Stefan sah mich skeptisch an und raunte: „Ich weiß ja schon, dass du ein Streber bist, aber manchmal habe ich das Gefühl, dass du nur an deinen Abschluss denkst und daran, was du nachher tun willst. Man findet dich immer nur in der Bibliothek, nie bei den anderen Leuten am Chillen. Sei nicht andauernd ein Bücherwurm, leb mal ein bisschen!“
Ich schnaubte entnervt und ignorierte ihn indem ich vorgab, meine Notizen durchzugehen. Sein ewiges Getue nagte penetrant an meiner Konzentration und ich hätte ihn am liebsten angeschrien, doch ich blieb ruhig. Für mich war es noch nie eine Option gewesen, einen Streit anzufangen, denn ich war immer ein korrekter und netter Mensch, hatte mich zurückgehalten und für mich selbst geschaut. Doch ich konnte beim besten Willen nicht verstehen, wieso sich Stefan nicht einfach anderswo hinsetzte und mich mit seinen Pseudo-Lebensweisheiten in Ruhe ließ, denn es hatte mehr als genug Platz und niemand zwang ihn, sich neben mich zu setzen. Ich weiß nicht, wie oft ich ihm schon gesagt hatte, dass ich meine Ruhe möchte, dass ich zuhören möchte oder dass er doch bitte ruhig sein möge. Es konnte doch nicht so verdammt schwer sein …

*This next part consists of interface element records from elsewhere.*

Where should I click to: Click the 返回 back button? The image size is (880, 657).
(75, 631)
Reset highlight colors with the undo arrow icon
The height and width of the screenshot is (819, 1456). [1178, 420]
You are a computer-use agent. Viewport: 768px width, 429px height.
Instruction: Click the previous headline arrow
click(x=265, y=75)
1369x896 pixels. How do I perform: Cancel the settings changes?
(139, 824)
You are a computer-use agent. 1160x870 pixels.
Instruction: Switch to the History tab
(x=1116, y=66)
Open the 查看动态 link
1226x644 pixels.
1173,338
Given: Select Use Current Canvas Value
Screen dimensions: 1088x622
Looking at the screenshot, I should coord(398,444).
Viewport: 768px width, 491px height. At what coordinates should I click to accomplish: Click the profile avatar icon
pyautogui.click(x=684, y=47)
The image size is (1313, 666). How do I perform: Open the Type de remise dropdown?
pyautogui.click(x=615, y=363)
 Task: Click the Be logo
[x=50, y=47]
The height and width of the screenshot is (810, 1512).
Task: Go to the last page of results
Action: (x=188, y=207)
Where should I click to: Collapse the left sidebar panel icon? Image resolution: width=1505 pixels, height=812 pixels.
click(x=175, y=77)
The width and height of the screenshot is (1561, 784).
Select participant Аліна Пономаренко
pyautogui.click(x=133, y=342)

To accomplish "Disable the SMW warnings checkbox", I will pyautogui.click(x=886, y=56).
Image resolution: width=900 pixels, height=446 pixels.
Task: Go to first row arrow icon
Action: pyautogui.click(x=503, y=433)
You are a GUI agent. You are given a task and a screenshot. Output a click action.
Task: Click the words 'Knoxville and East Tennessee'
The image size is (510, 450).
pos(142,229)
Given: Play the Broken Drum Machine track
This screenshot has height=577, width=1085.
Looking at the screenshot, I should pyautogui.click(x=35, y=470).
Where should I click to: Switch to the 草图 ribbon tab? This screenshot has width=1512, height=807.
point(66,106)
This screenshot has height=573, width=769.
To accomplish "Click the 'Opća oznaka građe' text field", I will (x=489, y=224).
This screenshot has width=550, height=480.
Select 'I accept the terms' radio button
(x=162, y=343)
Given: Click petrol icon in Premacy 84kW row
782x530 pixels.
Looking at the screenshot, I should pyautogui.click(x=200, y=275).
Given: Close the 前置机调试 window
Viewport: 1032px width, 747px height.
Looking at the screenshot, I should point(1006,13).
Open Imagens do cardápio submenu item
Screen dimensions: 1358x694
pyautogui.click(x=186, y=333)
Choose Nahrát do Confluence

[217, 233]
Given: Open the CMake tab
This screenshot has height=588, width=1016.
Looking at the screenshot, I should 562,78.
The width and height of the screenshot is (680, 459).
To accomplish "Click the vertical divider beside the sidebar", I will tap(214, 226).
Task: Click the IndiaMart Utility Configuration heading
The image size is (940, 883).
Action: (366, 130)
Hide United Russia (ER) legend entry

Wieder stupste er mich an und ich zischte ungehalten: „Was?“
„Mich einfach zu ignorieren ist doch keine Art“, sagte er mit breitem Grinsen. „Komm schon.“
„Jetzt lass mich endlich in Ruhe, verfluchte Scheiße“, antwortete ich zu meinem Erstaunen laut genug, sodass mich die ganze Klasse hören konnte und ich sah, wie sich mehrere Gesichter nach mir umdrehten. Normalerweise wäre mir solch eine Situation verdammt unangenehm gewesen und ich hätte mich in Grund und Boden geschämt, doch diesmal hatte ich einfach genug und sprach ungehemmt weiter. „Benimm dich doch nicht so, als müsstest du jede Minute hier absitzen wie ein Knastbruder, immerhin hast du diese Ausbildung gewählt und deine Eltern bezahlen dafür, da könntest du dich ruhig mal ein bisschen anstrengen. Außerdem, hör bitte endlich damit auf, davon auszugehen, dass alles genauso ist, wie du es siehst. Es könnte ja sein, dass es Leute gibt, die zur Schule gehen, weil sie etwas lernen wollen, also such dir bitte einen neuen Platz, damit du jemand anderem auf den Geist gehen kannst.“
Ich schwieg, denn irgendein Teil von mir schien begriffen zu haben, dass ich nun doch gesagt hatte, was ich schon so lange immer geschluckt hatte, es aber nicht klug wäre, weiterzumachen. Ich nahm einen tiefen Atemzug, schaute durch den Klassenraum und sah die verblüfften Blicke meiner Mitschüler und des Lehrers und auch wenn ich wusste, dass ich jetzt endgültig für den Rest meiner Schulzeit als Streber, als Nerd, gelten würde, so war ich mir doch sicher, dass es das wert gewesen war. Manchmal gab es sie, diese Momente in denen es gar nicht so schlecht war, auf die Höflichkeit zu verzichten und einfach mal die Klappe zu halten.